» **HOW TO COMPLETE THIS TASK**
Go through each line of the records below and count those with the word "width". Give only the count.

» **INFORMATION SUPPLIED**
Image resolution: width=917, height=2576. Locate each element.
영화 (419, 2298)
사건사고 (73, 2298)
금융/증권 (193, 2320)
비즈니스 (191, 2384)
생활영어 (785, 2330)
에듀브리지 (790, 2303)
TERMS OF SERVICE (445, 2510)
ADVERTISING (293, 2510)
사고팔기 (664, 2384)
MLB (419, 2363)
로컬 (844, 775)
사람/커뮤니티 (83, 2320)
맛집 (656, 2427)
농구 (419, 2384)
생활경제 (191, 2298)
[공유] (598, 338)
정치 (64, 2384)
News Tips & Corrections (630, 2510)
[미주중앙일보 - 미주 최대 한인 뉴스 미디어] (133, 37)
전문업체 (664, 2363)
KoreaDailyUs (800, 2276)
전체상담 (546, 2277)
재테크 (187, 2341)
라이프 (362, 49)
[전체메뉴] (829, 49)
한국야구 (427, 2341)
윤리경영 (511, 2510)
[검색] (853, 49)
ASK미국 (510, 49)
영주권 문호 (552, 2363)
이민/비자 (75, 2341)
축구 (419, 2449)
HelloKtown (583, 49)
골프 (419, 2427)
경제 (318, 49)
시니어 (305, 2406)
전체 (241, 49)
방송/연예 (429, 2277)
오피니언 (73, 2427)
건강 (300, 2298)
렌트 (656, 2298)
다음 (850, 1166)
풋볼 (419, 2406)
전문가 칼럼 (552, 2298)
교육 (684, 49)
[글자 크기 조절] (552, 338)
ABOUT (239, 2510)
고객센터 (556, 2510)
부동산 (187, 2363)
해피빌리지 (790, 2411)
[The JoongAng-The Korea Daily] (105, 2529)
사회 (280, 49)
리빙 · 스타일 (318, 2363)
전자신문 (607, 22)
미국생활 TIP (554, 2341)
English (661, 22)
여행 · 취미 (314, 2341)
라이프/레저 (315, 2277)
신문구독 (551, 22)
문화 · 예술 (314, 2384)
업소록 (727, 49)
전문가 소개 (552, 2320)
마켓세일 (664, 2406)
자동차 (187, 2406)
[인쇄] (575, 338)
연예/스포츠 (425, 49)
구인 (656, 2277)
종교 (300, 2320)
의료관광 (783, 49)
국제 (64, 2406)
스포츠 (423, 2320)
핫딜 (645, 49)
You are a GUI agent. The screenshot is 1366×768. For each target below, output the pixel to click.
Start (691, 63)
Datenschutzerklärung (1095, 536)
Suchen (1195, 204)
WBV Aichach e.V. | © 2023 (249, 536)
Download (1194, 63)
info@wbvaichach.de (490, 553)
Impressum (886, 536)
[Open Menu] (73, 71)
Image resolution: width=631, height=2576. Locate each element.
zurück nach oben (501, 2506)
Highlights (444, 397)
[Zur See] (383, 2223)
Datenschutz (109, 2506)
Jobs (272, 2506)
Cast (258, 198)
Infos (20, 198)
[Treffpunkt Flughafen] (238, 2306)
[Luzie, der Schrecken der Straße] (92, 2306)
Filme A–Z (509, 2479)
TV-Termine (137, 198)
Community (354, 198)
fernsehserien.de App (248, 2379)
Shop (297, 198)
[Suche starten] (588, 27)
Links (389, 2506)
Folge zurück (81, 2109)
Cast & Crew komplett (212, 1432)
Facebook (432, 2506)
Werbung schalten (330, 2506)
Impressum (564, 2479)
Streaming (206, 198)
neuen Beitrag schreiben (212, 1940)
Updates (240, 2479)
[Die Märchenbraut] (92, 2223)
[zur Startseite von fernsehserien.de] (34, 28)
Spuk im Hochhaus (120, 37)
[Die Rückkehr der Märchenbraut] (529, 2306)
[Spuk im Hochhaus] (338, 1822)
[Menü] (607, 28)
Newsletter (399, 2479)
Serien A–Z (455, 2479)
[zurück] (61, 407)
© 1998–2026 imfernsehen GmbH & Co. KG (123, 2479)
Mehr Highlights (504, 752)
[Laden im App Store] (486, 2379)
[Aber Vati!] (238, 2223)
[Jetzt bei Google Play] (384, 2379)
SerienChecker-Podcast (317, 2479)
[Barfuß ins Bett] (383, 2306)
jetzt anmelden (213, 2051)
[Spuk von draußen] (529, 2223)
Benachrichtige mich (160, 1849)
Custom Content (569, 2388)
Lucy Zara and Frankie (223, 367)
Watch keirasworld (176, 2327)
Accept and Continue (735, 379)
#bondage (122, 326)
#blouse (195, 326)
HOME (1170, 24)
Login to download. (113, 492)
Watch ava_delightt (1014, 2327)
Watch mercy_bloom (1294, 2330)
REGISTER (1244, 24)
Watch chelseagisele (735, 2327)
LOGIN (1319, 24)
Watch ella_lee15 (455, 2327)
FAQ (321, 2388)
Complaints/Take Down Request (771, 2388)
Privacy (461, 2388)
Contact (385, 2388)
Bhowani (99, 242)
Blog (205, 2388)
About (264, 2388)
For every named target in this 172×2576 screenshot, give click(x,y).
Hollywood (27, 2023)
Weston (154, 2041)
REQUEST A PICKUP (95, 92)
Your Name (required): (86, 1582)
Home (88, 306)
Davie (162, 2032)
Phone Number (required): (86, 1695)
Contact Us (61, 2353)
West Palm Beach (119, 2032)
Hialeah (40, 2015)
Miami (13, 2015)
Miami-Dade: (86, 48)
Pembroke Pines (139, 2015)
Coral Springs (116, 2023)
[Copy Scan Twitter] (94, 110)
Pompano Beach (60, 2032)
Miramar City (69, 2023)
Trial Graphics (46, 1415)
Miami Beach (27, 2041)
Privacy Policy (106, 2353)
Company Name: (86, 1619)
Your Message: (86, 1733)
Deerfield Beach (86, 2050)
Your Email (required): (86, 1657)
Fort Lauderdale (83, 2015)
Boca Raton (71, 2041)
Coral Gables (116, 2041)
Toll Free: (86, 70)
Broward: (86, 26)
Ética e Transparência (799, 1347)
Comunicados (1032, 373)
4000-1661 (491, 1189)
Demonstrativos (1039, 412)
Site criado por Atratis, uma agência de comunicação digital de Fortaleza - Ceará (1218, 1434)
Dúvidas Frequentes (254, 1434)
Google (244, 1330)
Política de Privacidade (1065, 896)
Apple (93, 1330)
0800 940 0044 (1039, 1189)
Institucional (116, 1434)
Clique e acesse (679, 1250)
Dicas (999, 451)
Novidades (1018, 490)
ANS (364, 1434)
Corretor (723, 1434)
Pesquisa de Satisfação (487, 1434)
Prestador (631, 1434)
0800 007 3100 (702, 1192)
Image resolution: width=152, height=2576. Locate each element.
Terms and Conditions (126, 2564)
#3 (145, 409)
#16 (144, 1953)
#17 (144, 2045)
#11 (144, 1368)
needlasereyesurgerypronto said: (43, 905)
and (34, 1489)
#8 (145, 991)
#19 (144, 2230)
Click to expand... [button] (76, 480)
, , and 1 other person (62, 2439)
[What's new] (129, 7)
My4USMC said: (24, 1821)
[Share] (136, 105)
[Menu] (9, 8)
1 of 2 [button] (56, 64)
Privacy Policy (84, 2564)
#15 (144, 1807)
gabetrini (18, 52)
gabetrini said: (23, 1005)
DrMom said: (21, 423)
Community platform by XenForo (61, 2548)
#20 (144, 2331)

» **RESPONSE BELOW**
3